I TAKE NO RESPONSIBILITY AND/OR LIABILITY IF DAMAGES/LOSSES OR INJURY IS CAUSED USING THIS INFORMATION. YOU USE THIS INFORMATION AT YOUR OWN RISK.

The original MIT liscence and disclaimer is included in main.c as a precaution.

---DISCLAIMER---

PARTS LIST

1x Raspberry Pi Pico 1x TXS0108E 5x 1N4148 Switching Diodes 1x DB9 Female connector 1x plug for GC controller. Good luck with that one.

A wire with 8 conducting lines, such as a ethernet cable should work. Soldering experience is an asset. Heatshrink is nice but not required.

A few notes about this design.

This is designed to work with a Raspberry Pi Pico. It does not use PIO instead relying on NOPS for cycle specific timing.

Open collector I/O holds a data line high for logical 0 and pulls to ground for a logical 1. This is very important to note for this design and the code that goes with it. You should never put voltage on open collector I/O as a precaution.

As far as I understand, the GC controller uses an open collector I/O and is suppose to use 3.43 volts, however it has been my experience it is perfectly happy with 3.3V. The timing has been tested against an oscilloscope and it shouldn't be able to drive the data line to 3.3V when the GC controller is driving the line low to ground. Putting a voltage onto an open collector I/O is bad and can damage parts. As a precaution, I've set the drive current to 2 millamps and then have the code immediately after set a pull up resistor. The data sheet does not specify if this turns off the drive current on the GPIO. The pull up resistor is something around 60K ohm and should only allow approximately 55 microamps when holding the line at high, 3.3V. When the GC controller is idle, both it and the Raspberry Pi Pico will hold the line at 3.3V and no current should be able to flow along the dataline. I've been using it this way without any issue for awhile now.

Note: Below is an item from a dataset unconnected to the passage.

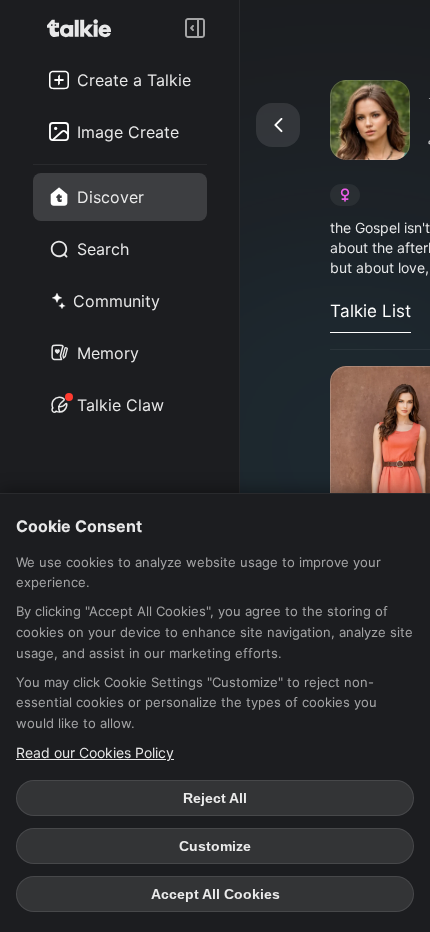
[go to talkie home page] (85, 28)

the Commodore 64/128 uses open collector I/O. The level converters in this design do not play nice with this and can damage your equipment. I had used 5x 1N4148 switching diodes to compensate for this. They only allow current to flow in one direction, out of the Commodore, protecting the (extremely) difficult to replace hardware contained within. The level converter is in place to ensure the the GPIO on the Raspberry Pi only ever sees 3.3V at max, protecting its pins as well.

The joystick port of the Commodore is documented to only allowed up to 100mA to be drawn from the joysick port. I have looked at the circuit schematics and on the board itself and have verified it ties directly into the 5V rail of the version I own. This might be different on different machines. I have also placed a multimeter in the circuit and verified it only draws 25mA average on load.

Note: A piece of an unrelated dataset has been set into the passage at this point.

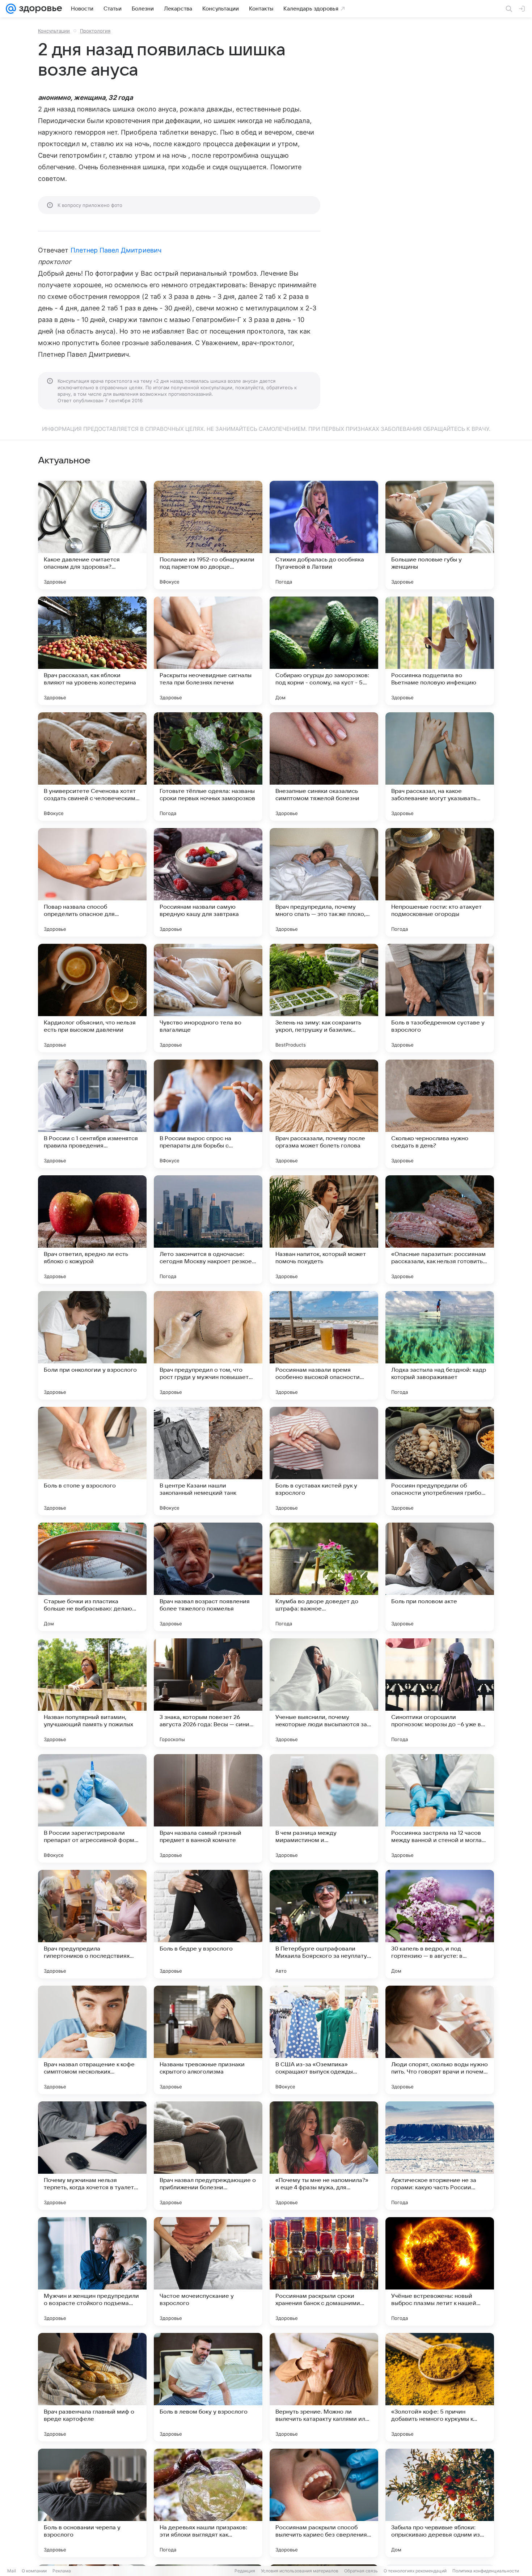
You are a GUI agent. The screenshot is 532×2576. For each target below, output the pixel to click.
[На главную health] (39, 8)
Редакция (245, 2570)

This circuit has also been tested and works with an original Atari 2600. It does not work with an Atari Flashback 8.

Please also do not plug in the Raspberry Pi Pico into a usb port to program it while this circuit is also plugged into a Commodore. It will try to power the 5V rail of the Commodore causing a power surge on the USB port. This was learned by accident. (whoopsie)

Although I've taken many precautions to ensure the safety of equipment and have even tested this circuit extensively, I am only human, I might has missed something or coded something incorrectly. It is your responsbility to ensure the accuracy and safety of the information provided.

---DISCLAIMER---

I TAKE NO RESPONSIBILITY AND/OR LIABILITY IF DAMAGES/LOSSES OR INJURY IS CAUSED USING THIS INFORMATION. YOU USE THIS INFORMATION AT YOUR OWN RISK.

The original MIT liscence and disclaimer is included in main.c as a precaution.

---DISCLAIMER---

With that said, please be diligent, look over the code, check the circuit, and ensure you are being safe.